High no. of textures playback, low memory usage and OOM problem

[Sent this to linux-bugs@nvidia.com, but looks like no one is reading that list, wondering if it is even advised to send the bug reports there?]

Problem: When large no. of non-compressed and compressed textures are used,there is a slow increase in low memory usage which eventually invokes OOM killer and application(s) gets killed.

Setup: Tested on Quadro FX 1800, 2000 and 600 cards, on drivers from 256.* on wards to latest 310.19 driver, OpenSuSE 12.1, Kernel 3.1.7 & 3.5.3, 4GB RAM.

Repro:
[ This is a sample program that tries to mimic the behavior of our actual game’s texture usage ]

  1. git clone GitHub - surki/misc: Miscellaneous tools/utilities
  2. cd misc/gl/memtesttexture/
  3. make
  4. ./memtest 300 400 # 300 == no. of uncompressed textures, 400 ==
    # no. of compressed textures
  5. Wait for sometime for the textures to be loaded and the message"Going to render, press enter to continue" to appear. At this point note down the /proc/meminfo
  6. Wait for sometime, the “memtest” would be killed by OOM
  • Notes

    What the program does

    • Create reasonable no. of compressed and non-compressed
      textures. This must make total memory usage go above video memory
      size (so, for Quadro 1800, it must be >= 786MB and for 2000 it
      must be >= 1GB)

    • On every frame update, randomly select a group of compressed and
      non-compressed textures and render them

  • Observations

    • The program would get killed via OOM (since it runs out of low
      memory), you can choose how soon or later by choosing the
      appropriate no. of random textures to render.

    • This seems to happen only when the video memory is full and
      evictions are happening. We use NVX_gpu_memory_info to monitor the
      evictions from Video RAM.

    • When these evictions happen, the low free memory starts decreasing
      rapidly. Possibly the userspace part of the driver starts
      requesting the nvidia kernel module to provide memory (which it
      does by calling __get_free_pages with GFP_KERNEL flag, so the
      pages are allocated from ZONE NORMAL)

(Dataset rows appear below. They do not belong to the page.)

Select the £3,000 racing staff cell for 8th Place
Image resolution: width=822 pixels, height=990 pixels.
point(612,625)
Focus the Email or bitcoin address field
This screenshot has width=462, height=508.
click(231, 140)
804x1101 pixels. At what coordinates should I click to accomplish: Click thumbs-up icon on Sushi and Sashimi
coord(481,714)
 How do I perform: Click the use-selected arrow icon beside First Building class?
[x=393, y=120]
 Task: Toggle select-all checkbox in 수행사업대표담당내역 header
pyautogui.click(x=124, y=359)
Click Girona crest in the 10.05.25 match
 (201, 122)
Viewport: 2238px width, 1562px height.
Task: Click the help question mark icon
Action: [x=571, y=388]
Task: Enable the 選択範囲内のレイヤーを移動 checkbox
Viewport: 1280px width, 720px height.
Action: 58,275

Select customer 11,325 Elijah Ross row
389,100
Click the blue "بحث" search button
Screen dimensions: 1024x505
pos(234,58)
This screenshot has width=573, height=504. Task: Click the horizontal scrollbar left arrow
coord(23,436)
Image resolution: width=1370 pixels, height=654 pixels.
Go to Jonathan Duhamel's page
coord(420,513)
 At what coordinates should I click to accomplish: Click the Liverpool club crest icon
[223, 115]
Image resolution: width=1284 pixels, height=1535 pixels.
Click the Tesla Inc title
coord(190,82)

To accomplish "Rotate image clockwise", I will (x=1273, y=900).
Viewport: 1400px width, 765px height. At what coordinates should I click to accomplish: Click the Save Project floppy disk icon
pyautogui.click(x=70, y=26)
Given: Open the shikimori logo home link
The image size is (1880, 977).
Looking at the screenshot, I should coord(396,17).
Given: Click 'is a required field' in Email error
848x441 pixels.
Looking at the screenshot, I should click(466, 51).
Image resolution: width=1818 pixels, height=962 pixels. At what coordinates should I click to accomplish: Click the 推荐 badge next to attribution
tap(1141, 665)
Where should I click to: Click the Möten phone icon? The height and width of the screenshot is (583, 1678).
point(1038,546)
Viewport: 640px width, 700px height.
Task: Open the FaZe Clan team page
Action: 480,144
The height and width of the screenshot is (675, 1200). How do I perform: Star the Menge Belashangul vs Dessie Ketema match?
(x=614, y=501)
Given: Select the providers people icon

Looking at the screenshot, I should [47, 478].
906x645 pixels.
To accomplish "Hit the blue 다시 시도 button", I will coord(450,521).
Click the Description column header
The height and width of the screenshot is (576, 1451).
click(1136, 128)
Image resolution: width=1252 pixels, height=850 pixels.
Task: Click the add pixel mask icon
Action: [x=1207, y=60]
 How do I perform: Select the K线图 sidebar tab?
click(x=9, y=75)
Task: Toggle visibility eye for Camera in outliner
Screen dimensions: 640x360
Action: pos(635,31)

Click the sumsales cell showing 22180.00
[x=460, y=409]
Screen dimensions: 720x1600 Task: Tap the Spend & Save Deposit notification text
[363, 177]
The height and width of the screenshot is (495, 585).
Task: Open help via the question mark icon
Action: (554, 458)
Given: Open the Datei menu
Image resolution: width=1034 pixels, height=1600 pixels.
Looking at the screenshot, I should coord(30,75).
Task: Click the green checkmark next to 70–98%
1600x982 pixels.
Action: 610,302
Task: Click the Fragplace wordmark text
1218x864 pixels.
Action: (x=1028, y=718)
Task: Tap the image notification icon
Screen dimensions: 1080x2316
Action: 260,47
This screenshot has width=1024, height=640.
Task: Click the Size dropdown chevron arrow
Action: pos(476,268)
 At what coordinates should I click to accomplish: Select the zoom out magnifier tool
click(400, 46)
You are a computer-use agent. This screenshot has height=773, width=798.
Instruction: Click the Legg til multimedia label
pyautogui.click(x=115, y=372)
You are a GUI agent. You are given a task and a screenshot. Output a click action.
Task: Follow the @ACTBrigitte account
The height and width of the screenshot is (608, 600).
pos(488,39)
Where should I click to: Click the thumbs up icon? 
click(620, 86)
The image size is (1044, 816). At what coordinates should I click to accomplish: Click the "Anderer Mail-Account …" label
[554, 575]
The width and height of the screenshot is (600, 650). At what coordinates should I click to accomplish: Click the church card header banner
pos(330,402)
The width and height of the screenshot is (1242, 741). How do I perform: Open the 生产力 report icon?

    • When these evictions happen, for some reason it appears that the
      GL driver caches certain data (we assume this since killing the
      program would release all the memory and low free memory would go
      back to original size).

    • This cached data builds up over a period of time and eventually
      blows up after some point.

    • If our entire memory usage <= available video memory, we don’t see
      this issue.

    • If we modify the (open part of) nvidia.ko kernel driver to return
      RM_ERR_NO_FREE_MEM when low free reaches certain point (say 100 MB
      or so), there is no crash. Though normally this works, but at
      times we have seen, the GL program hangs with high CPU usage,
      stuck somewhere inside the GL driver shared library.

      The modification was in nv.c: nv_alloc_pages()